# Analog output via PWM and low pass filter

In this previous post we saw how to use PWM outputs to simulate an analog voltage output.

However, we made it clear that a PWM output is not an analog voltage signal, but a pulsed digital signal whose average value is the desired value. Not knowing this can cause unexpected behavior in the components we connect to the PWM signal, or even damage them.

To serve as an analogy, for a component to expect an analog voltage signal and receive a PWM is similar to asking for a gentle head massage and getting a hammer blow every 20 seconds. The average will be the same but… It’s not the same.

There are several mechanisms that we can use to improve the response of our PWM, so that it better approximates an authentic analog signal. One of the simplest is to use a low pass filter to “smooth” the signal.

In this post we will see how to incorporate a low pass filter to a PWM output to improve its behavior and make the obtained output better approximate an authentic analog signal.

## Incorporating a low pass filter

A PWM output is a mechanism frequently incorporated by automation systems to emulate an analog signal. It consists of providing a pulsed signal at a certain frequency, whose average value is the desired analog value. But the applied voltage value is actually, at all times, a digital signal between -Vcc and +Vcc.

For example, if with a voltage Vcc of 5V we want a PWM signal of 1V, a signal will be generated that will be 5V 20% of the time and 0V the remaining 80%.

If the system’s response is slow compared to the PWM frequency, the PWM output may be sufficient. However, in other cases it will not be, and we may even damage the powered component if the Vcc voltage is higher than the maximum voltage permissible by the component.

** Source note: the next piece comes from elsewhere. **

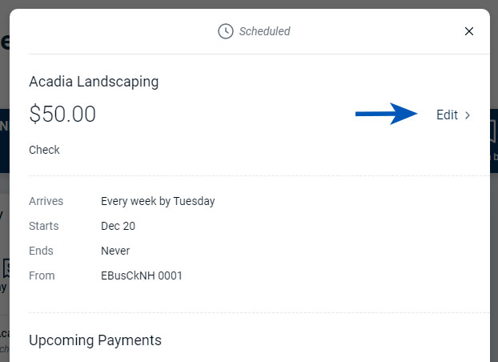Select the Acadia Landscaping payee name
498x362 pixels.
coord(94,82)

To improve the response of the analog output we have several options, and the simplest is to incorporate a passive low pass filter using an RC network.

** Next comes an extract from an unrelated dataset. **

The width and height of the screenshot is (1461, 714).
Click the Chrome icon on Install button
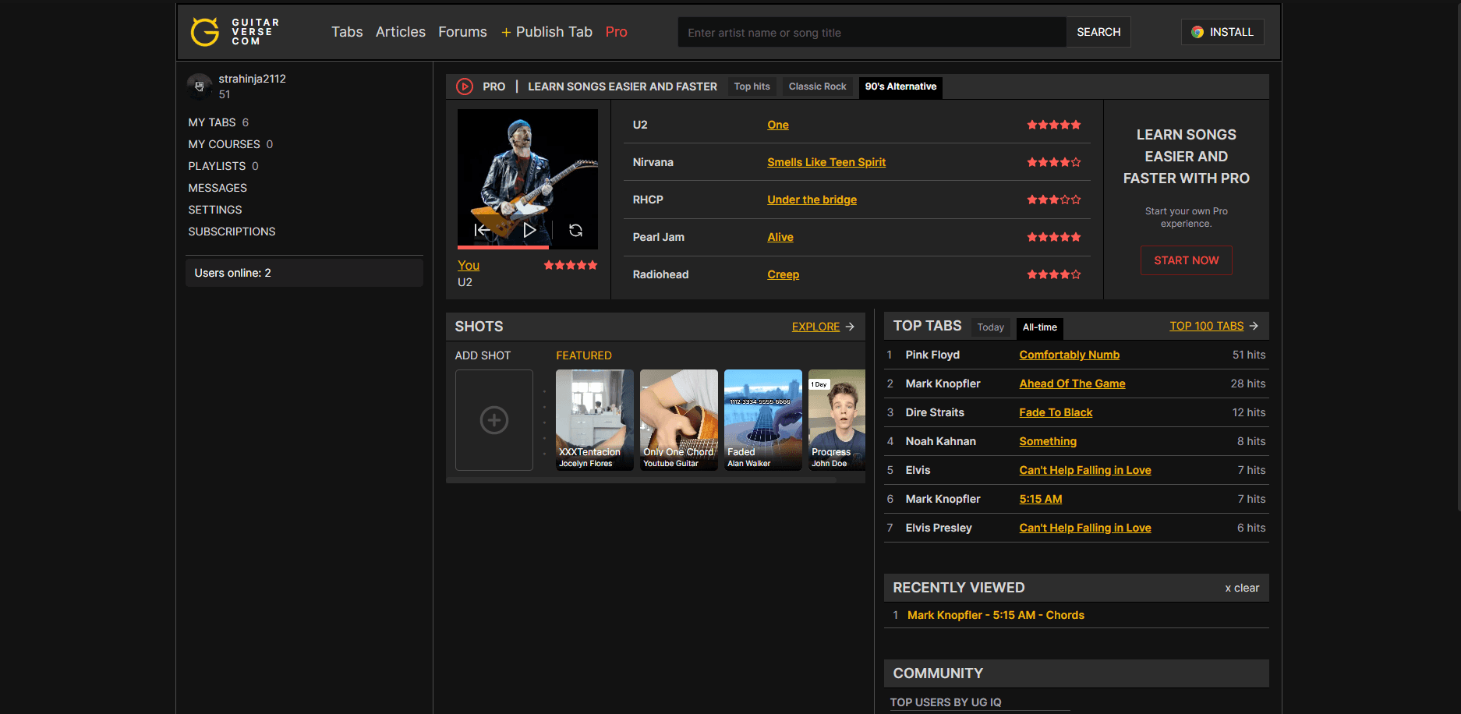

A low pass filter is a component that eliminates the high frequencies of a signal, allowing the low frequencies to pass.

The electrical schematic is as follows, where we see that we have superimposed the RC filter network between the PWM output and the filtered signal, which is the one received by the load.

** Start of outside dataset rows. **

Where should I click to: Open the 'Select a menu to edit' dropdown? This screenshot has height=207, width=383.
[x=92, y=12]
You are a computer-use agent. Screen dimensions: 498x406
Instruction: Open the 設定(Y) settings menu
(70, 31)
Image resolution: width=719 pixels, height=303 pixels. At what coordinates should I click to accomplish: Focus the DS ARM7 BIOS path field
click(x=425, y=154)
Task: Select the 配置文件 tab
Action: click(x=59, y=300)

As we had anticipated, the system’s response is a damped signal of the PWM signal, but it still is not a perfect analog signal. An example of the response is the following:

We must note that the produced signal has two relevant parameters.

• Response time: The time it takes for the signal to reach the steady state (a percentage of the desired signal)
• Ripple: The small oscillation that remains after the filter.

These two effects are “opposite” to each other. That is to say:

• If we try to reduce the ripple, we will need very long response times.
• If we try to reduce the response time, we must accept a greater ripple.

Therefore, there is no single optimal filter and signal. We will have to make a design decision and accept a compromise between a certain ripple value and a response time.

## Adjusting R and C in the low pass filter

The response characteristics will depend on:

• The PWM frequency
• The voltages of the filtered signal and the desired signal
• The chosen values of R and C

To calculate these parameters, and visually display the obtained response, we can use the RC network calculator available at this link.

## Limitations of a passive filter

The proposed low pass filter is useful for providing an almost analog voltage value, and can even power small loads. However, it is not suitable for powering large loads.

Loads with higher power have lower impedances. When this impedance is lower than that of the RC network, the load consumption causes the obtained signal to deviate from the theoretical.

A simple way to avoid this is to use an operational amplifier to create a voltage follower, which isolates the influence of the load from the operation of the RC network.

However, since we are going to use an operational amplifier, we could unify both components by using an active filter.

Finally, another highly recommended option is to directly use one of the many commercial ADC converters available. We will see these solutions in future posts.